What speaks for the current solution:

  • We can set the priority of the applications in windows. the logic really needs to run smoothly and is given a high priority. The gui application should also run smoothly but nobody cares if it would skip a frame or two.

Further the gui has some views, in which properties (for simplicity SimpleObjectProperty) in the logic should be altered. I.e. a JavaFx TextField should be bound bidirectional to a SimpleString property in the logic part. So updating the string inside the logic will alter the textfield and vice-versa.


TextField tf = new TextField();

I hope you get some feeling for the situation.

Now I finally like to state my question:

What is the best design for such a problem?

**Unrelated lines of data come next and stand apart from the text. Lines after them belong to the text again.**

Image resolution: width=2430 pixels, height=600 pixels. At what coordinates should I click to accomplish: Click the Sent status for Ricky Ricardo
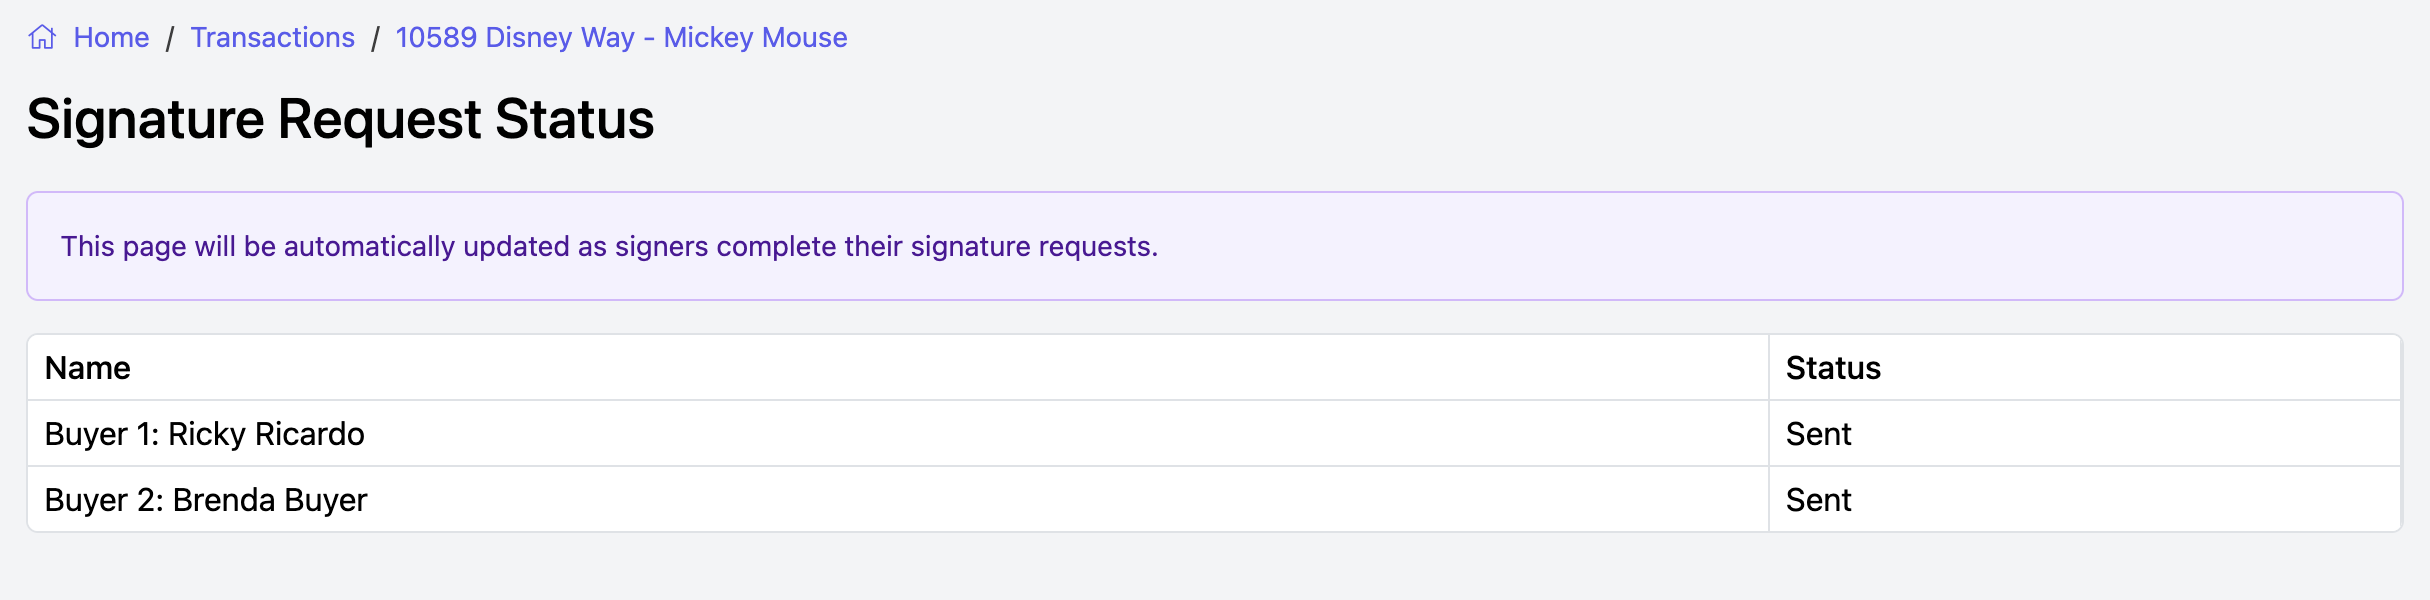click(x=1818, y=434)
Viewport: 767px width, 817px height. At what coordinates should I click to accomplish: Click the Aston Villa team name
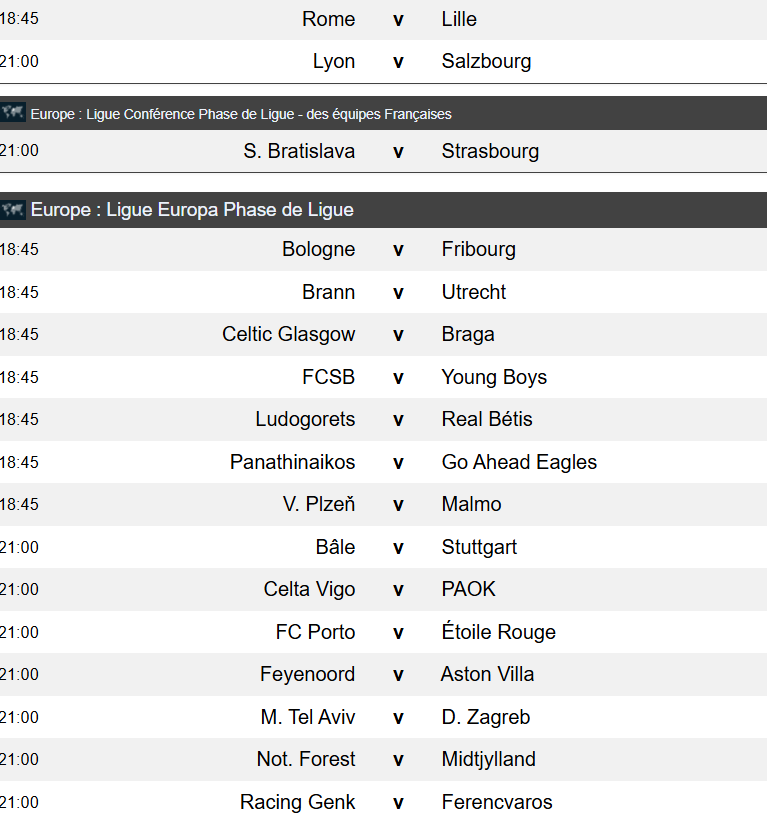click(487, 674)
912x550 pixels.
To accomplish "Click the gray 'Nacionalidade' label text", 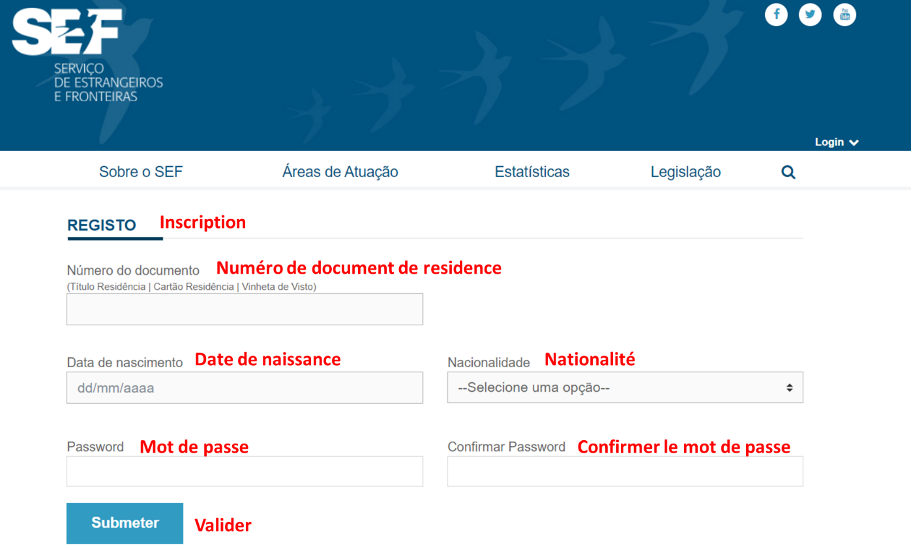I will click(x=489, y=363).
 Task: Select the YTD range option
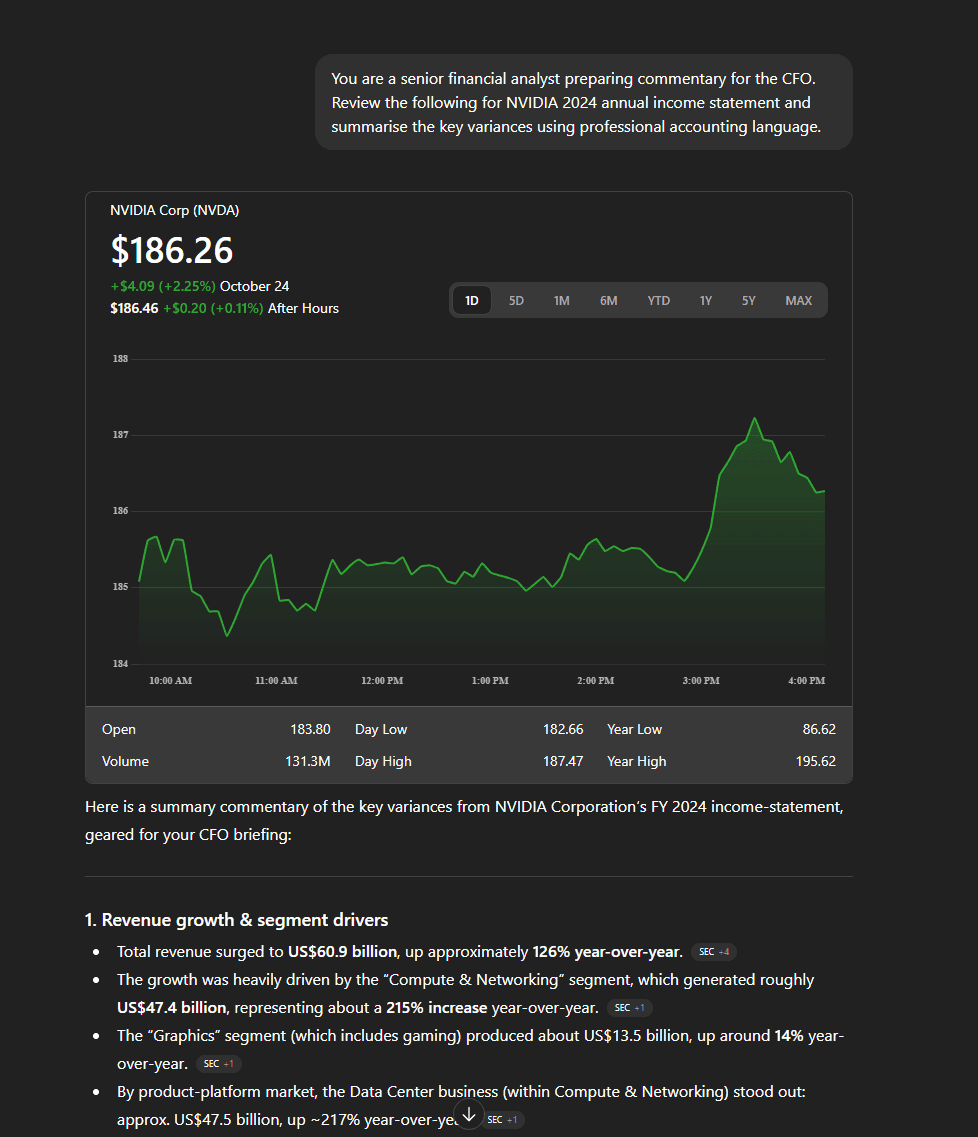[x=658, y=300]
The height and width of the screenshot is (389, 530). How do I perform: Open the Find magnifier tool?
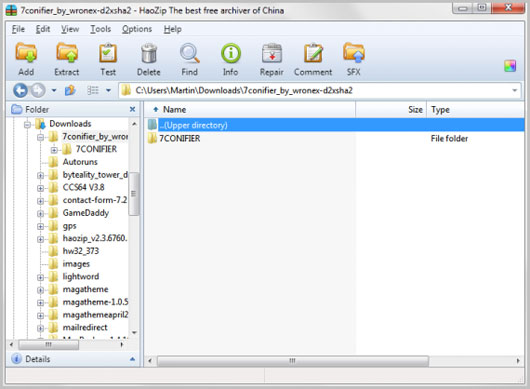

Thank you very much in advance.


I can't provide for you the "best" approach for what you are trying to accomplish, but I can do my best to help you make some good system level decisions and improve your application.

1) Reducing complexity is helpful in increasing performance. You seem to have come to the conclusion that you don't need a remote GUI. Great, keep it in the same VM. Please be mindful of concurrency in the resulting application, however. Look at the resources here for good practices on concurrency and JavaFX.

2) Think of your problem as a Video Problem. In the video world, it's normal to deal with rapidly providing a visual stream from multiple images. There are lots of solutions here, and some may fit your needs. One to look into is FFMPEG. FFMPEG is a cross platform solution to create, convert, and/or stream video and audio. Moving your issue into the video space also has the added benefit of readily providing solutions for remote streaming should you ever decide that you need remote or multiple guis. An example of image to video conversion for FFMPEG is here. Information about a Java wrapper for FFMPEG can be found here.

3) If utilizing video won't work for your situation and memory pressure is causing the bottleneck, only keep 2-3 images around at any one time. For instance, the image currently being rendered to the GUI, the latest image completed by the logic, and the image currently being generated by the logic. Multithreaded interactions are an issue here. Since the logic threads have the priority ensure they never have to wait for a lock in order to processes. Ensure that whatever feeds the GUI takes the performance hit when it becomes necessary to wait for an image to complete. Finally, attempt to use buffers rather than constantly creating new objets every time. This will avoid having the garbage collector running to dispose of thousands of images. Look here to see information about performantly writing images to the canvas.

4) I don't see a tremendous performance hit from the bidrectional text field property when compared to the monster amounts of data your generating on the image side. Just be mindful of concurrency and the effects of lock and other interactive mechanisms. See #1.